Para Luciana Conforti, que também preside a Comissão Anamatra Mulheres, o que a Convenção 190 traz de mais importante é o fato de extrapolar a noção do local de trabalho. Considera qualquer prática inaceitável em razão do trabalho, inclusive no trajeto de deslocamento entre a residência e a empresa. Além disso, traz questões de gênero, raça e outros grupos minoritários, como pessoas com deficiência e outros.

“Os espaços de trabalho refletem as violências da sociedade. Essas violências são levadas para o trabalho, onde as pessoas passam a maior parte do tempo. O espectro de abrangência dessa convenção é muito amplo, com relação a todos os tipos de atividades e pessoas que se envolvem no mundo do trabalho”, reitera Conforti.

Problema é maior contra as mulheres

Pesquisa da Agência Patrícia Galvão mostra que 76% das trabalhadoras já passaram por situações humilhantes e de assédio no trabalho. O estudo Percepções sobre o Assédio e a Violência contra Mulheres no Trabalho foi realizado em 2020 e revela ainda que 36% delas também relataram que não houve nenhum tipo de punição ao agressor.

Em outra pesquisa, realizada em 2019, pela Federação das Indústrias do Estado de Minas Gerais (Fiemg), os resultados apontam que 12,5% das mulheres ocupadas economicamente no país sofreram algum tipo de violência nos 12 meses anteriores ao estudo, o que equivale a 3,3 milhões de mulheres. 

“É algo que precisamos endereçar com muita urgência. Precisamos atuar nos elementos mais comuns e mais visíveis em termos de violência e discriminação, mas avançar nessa barreira e identificar os outros elementos que impedem as mulheres de terem um vida plena, livre de violência”, diz a representante adjunta da ONU Mulheres Brasil.

Impacto econômico

A Convenção 190 sinaliza que o ambiente hostil afeta a sustentabilidade das empresas e que a violência e o assédio causam danos não só aos colaboradores, mas também diminui a produtividade e prejudica a imagem das corporações. 

O estudo da Fiemg também destaca o impacto econômico da violência de gênero. Segundo a Federação, no período de 10 anos, a violência contra a mulher provoca o fechamento de 1,96 milhão de postos de trabalho, com perdas de R$ 91,44 bilhões em massa salarial e de R$ 16,44 bilhões em arrecadação de impostos, o que acarreta um prejuízo de R$214,42 bilhões no PIB do país ao longo de uma década.
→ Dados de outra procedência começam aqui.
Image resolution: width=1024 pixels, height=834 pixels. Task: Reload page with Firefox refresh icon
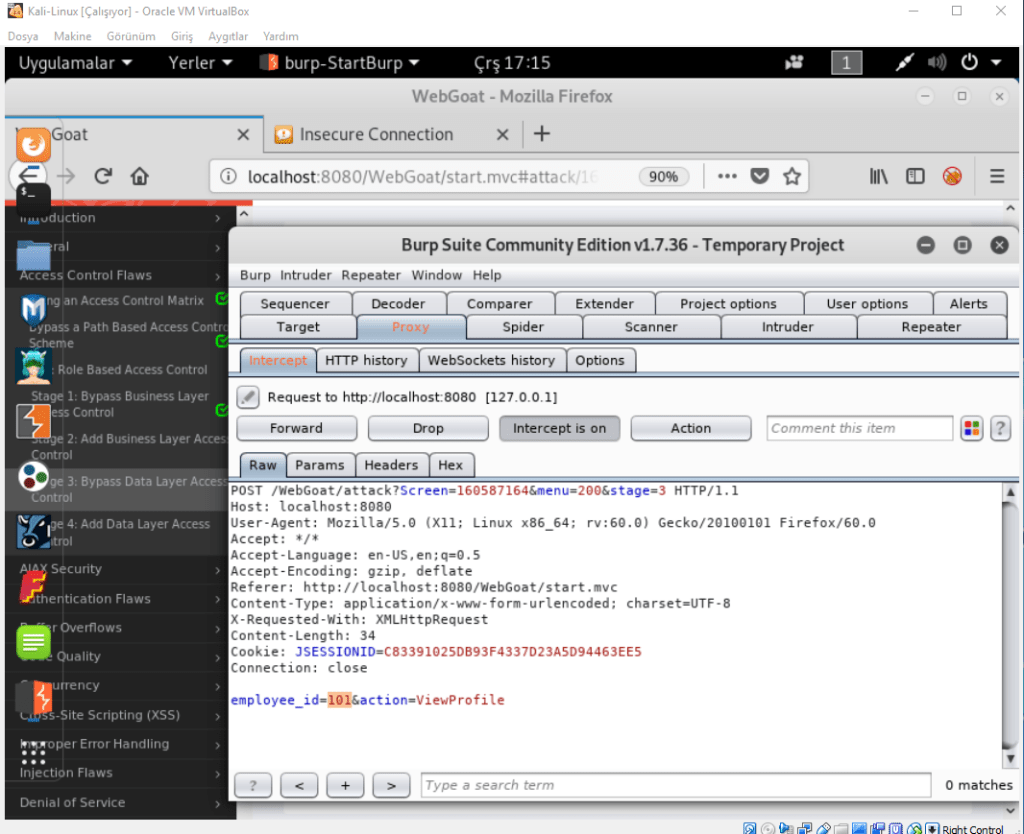tap(102, 176)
Ana Carolina Querino destaca que a questão econômica tem atraído muitas empresas para a causa. “Muitas empresas começaram a perceber que essa é uma agenda que precisa ser endereçada. As empresas que já estão sensibilizadas com essa agenda entenderam que ao não conceder igualdade de oportunidades estão perdendo dinheiro”, afirmou.
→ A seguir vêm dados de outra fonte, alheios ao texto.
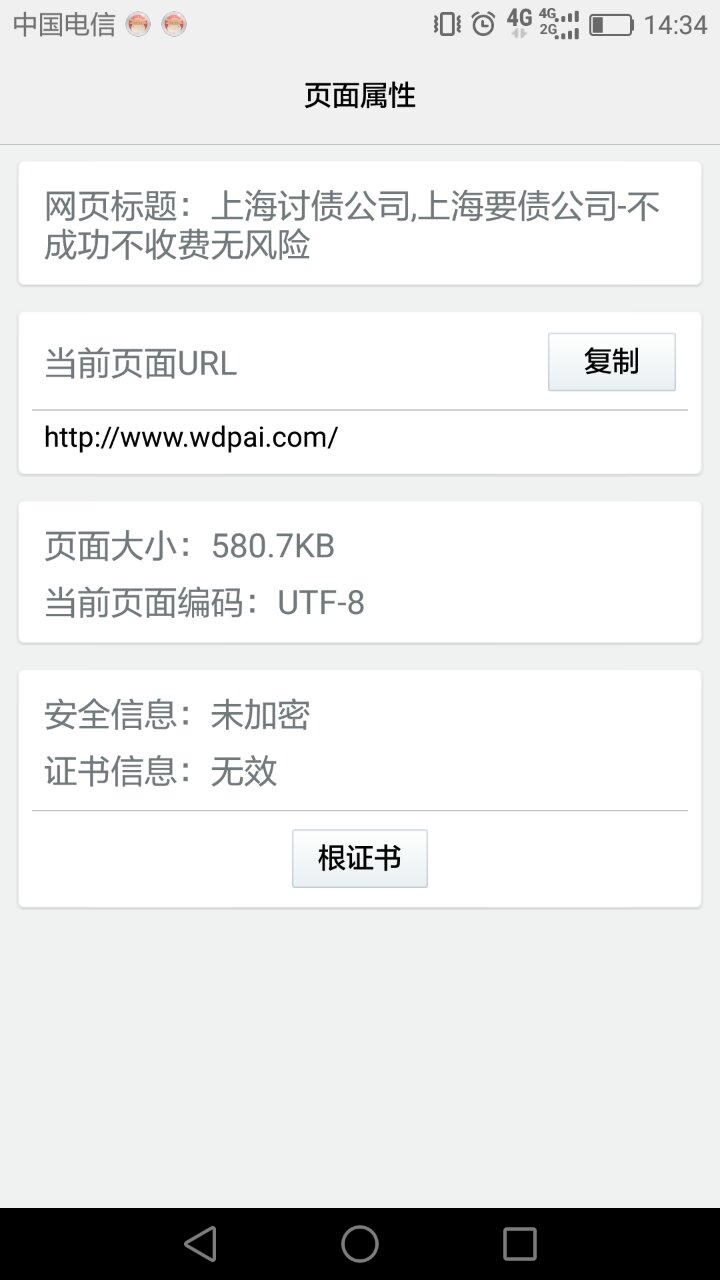This screenshot has height=1280, width=720.
Task: Tap the 当前页面编码 UTF-8 line
Action: pyautogui.click(x=205, y=603)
A representante da ONU Mulheres lembra ainda que o tema da violência de gênero integra os objetivos de desenvolvimento sustentável da Agenda 2030 e que práticas inaceitáveis de violência formam uma barreira contra o crescimento socioeconômico. E que seu enfrentamento depende de uma consciência ampla da sociedade, de recursos e não apenas de leis e atos punitivos. “Equidade e não discriminação são fundamentais para gerar produtividade e desenvolvimento. Precisamos tratar a violência não somente sob a ótica dos direitos humanos, mas também da ótica da base para se alcançar o desenvolvimento”, sinaliza Querino.
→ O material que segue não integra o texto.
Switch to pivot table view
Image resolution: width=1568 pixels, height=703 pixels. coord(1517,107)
Luciana Conforti completa que também é uma questão de compliance e que é necessário combater tanto o assédio organizacional quanto o assédio pessoal, que depende mais do perfil dos colegas de trabalho. “É muito importante que as empresas estabeleçam tolerância zero a esse tipo de comportamento com políticas internas que não toleram esse tipo de prática e que tenha um processo de acolhimento das vítimas, esclarecimento para prevenir os casos e punição dos ofensores”, reforça Conforti.